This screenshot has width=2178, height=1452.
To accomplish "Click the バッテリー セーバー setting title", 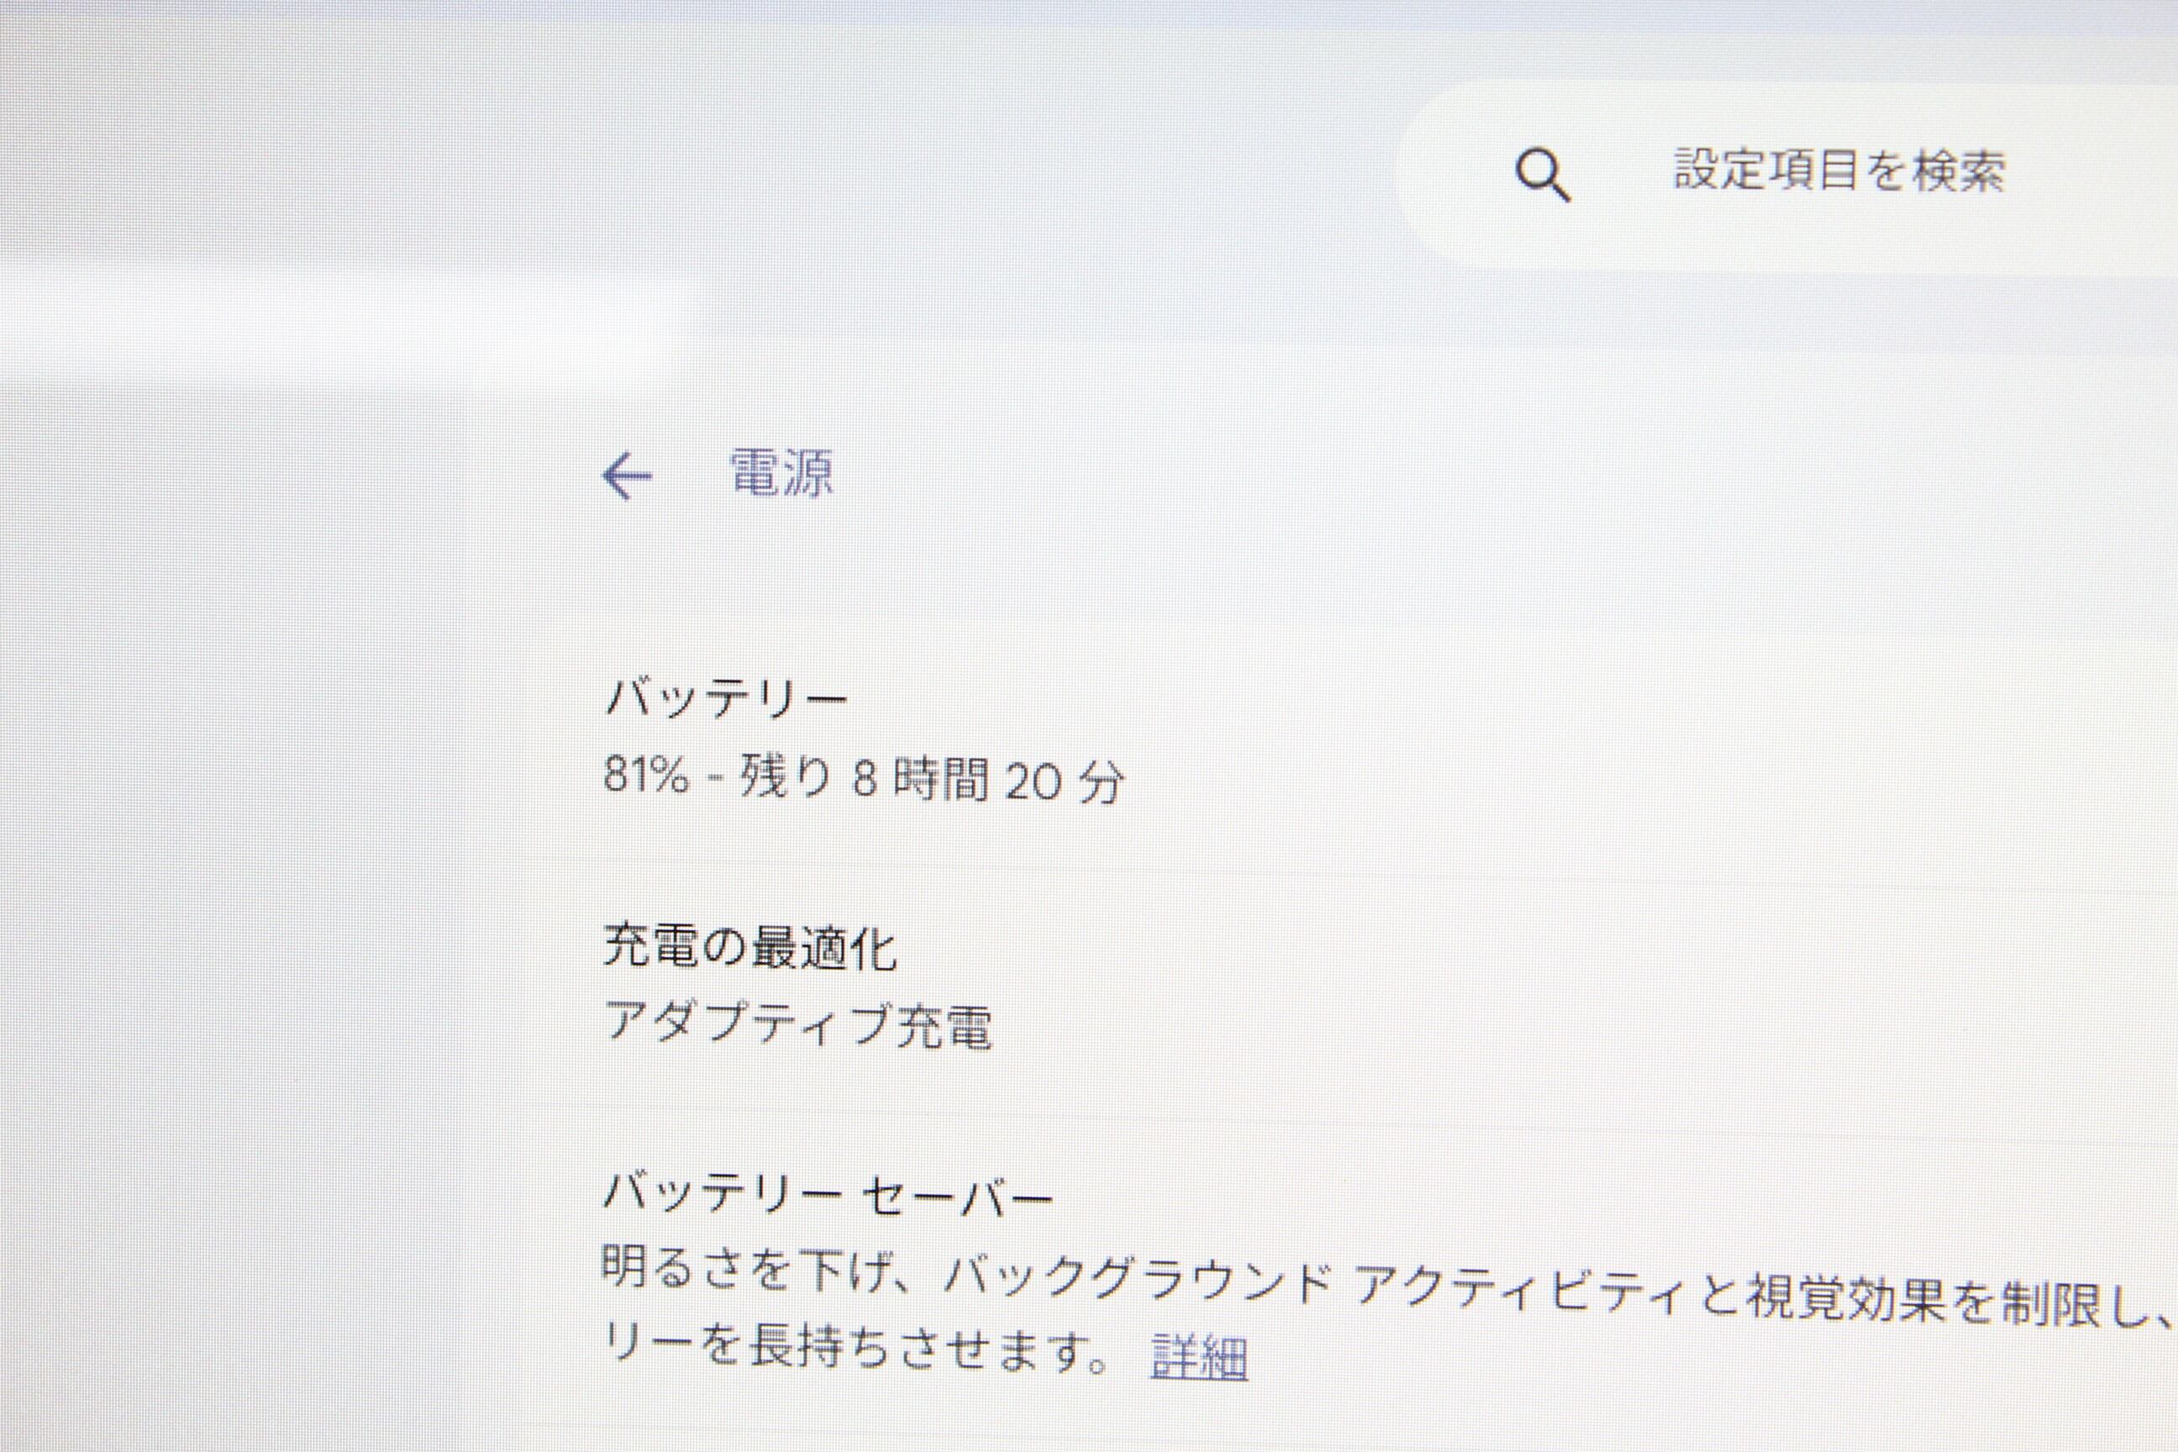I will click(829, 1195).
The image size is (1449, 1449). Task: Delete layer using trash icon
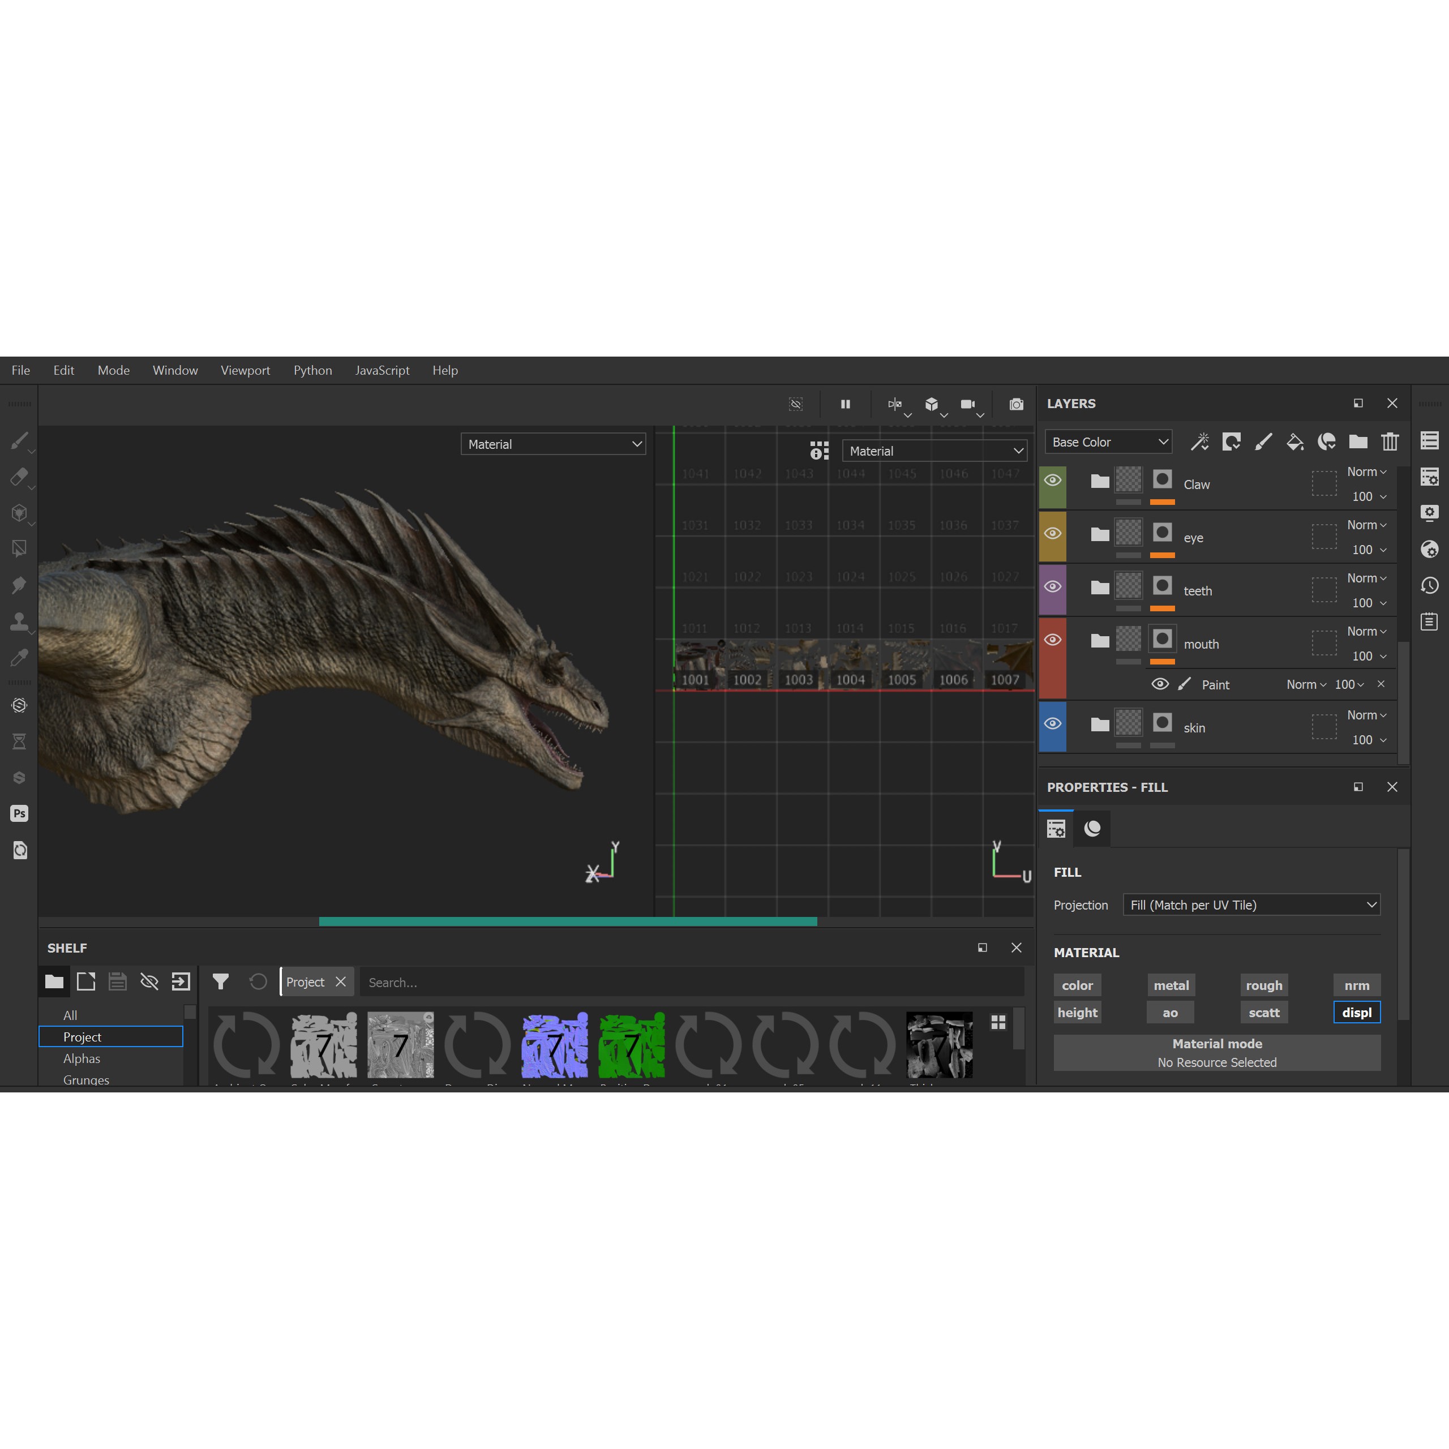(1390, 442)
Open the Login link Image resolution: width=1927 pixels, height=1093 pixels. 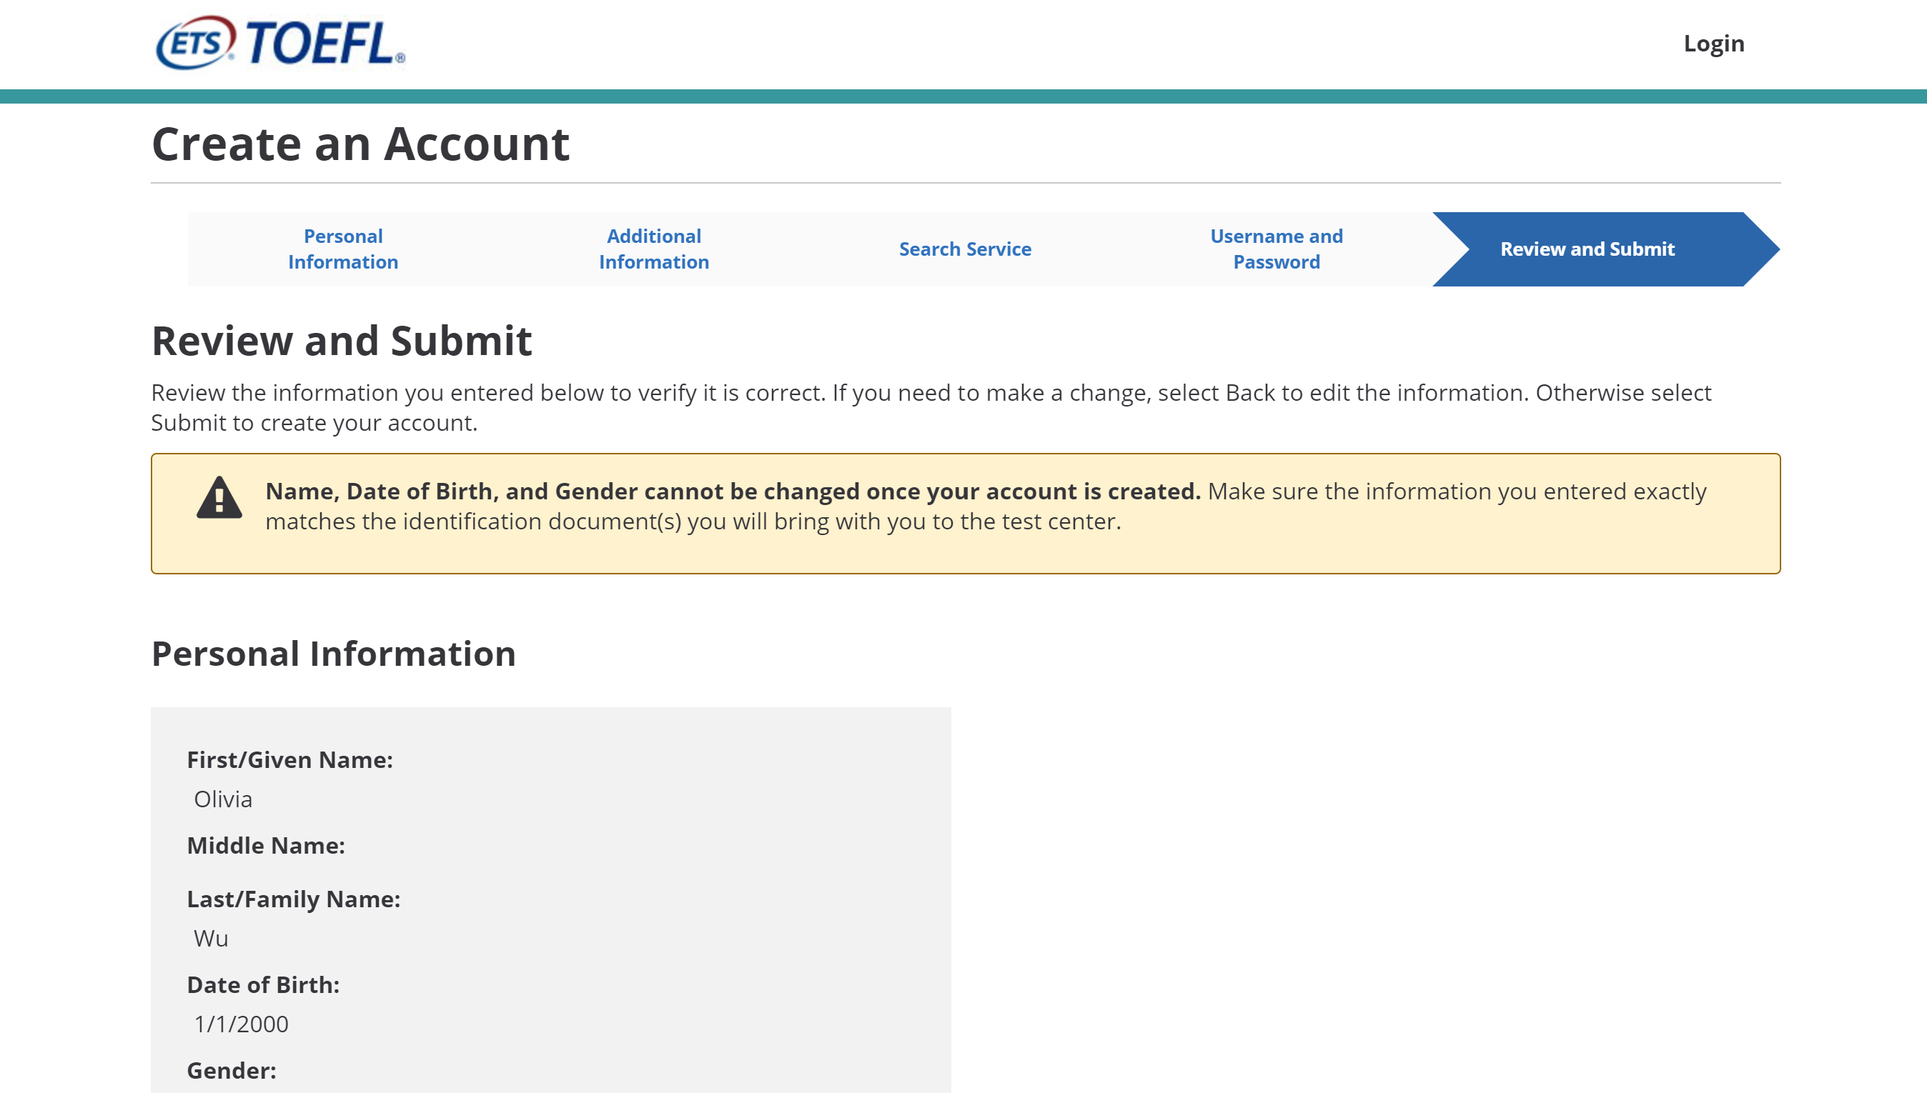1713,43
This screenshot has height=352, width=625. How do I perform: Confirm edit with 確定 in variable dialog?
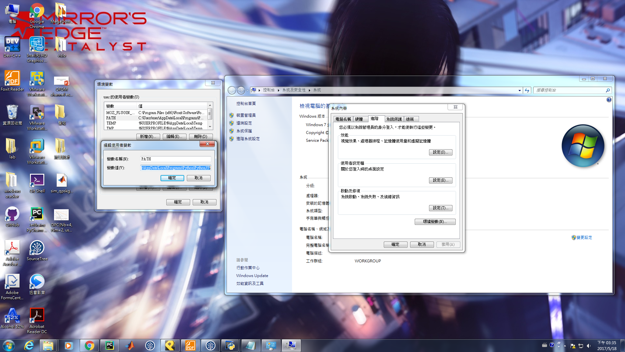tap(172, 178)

• **EXERCISE AIM**
Repeat the lines exactly, starting with the line that contains "This screenshot has height=352, width=625." and ending with the last line of the entries. Keep both of those lines but no pictures.

• **OUTPUT**
This screenshot has height=352, width=625. How do I perform: Confirm edit with 確定 in variable dialog?
tap(172, 178)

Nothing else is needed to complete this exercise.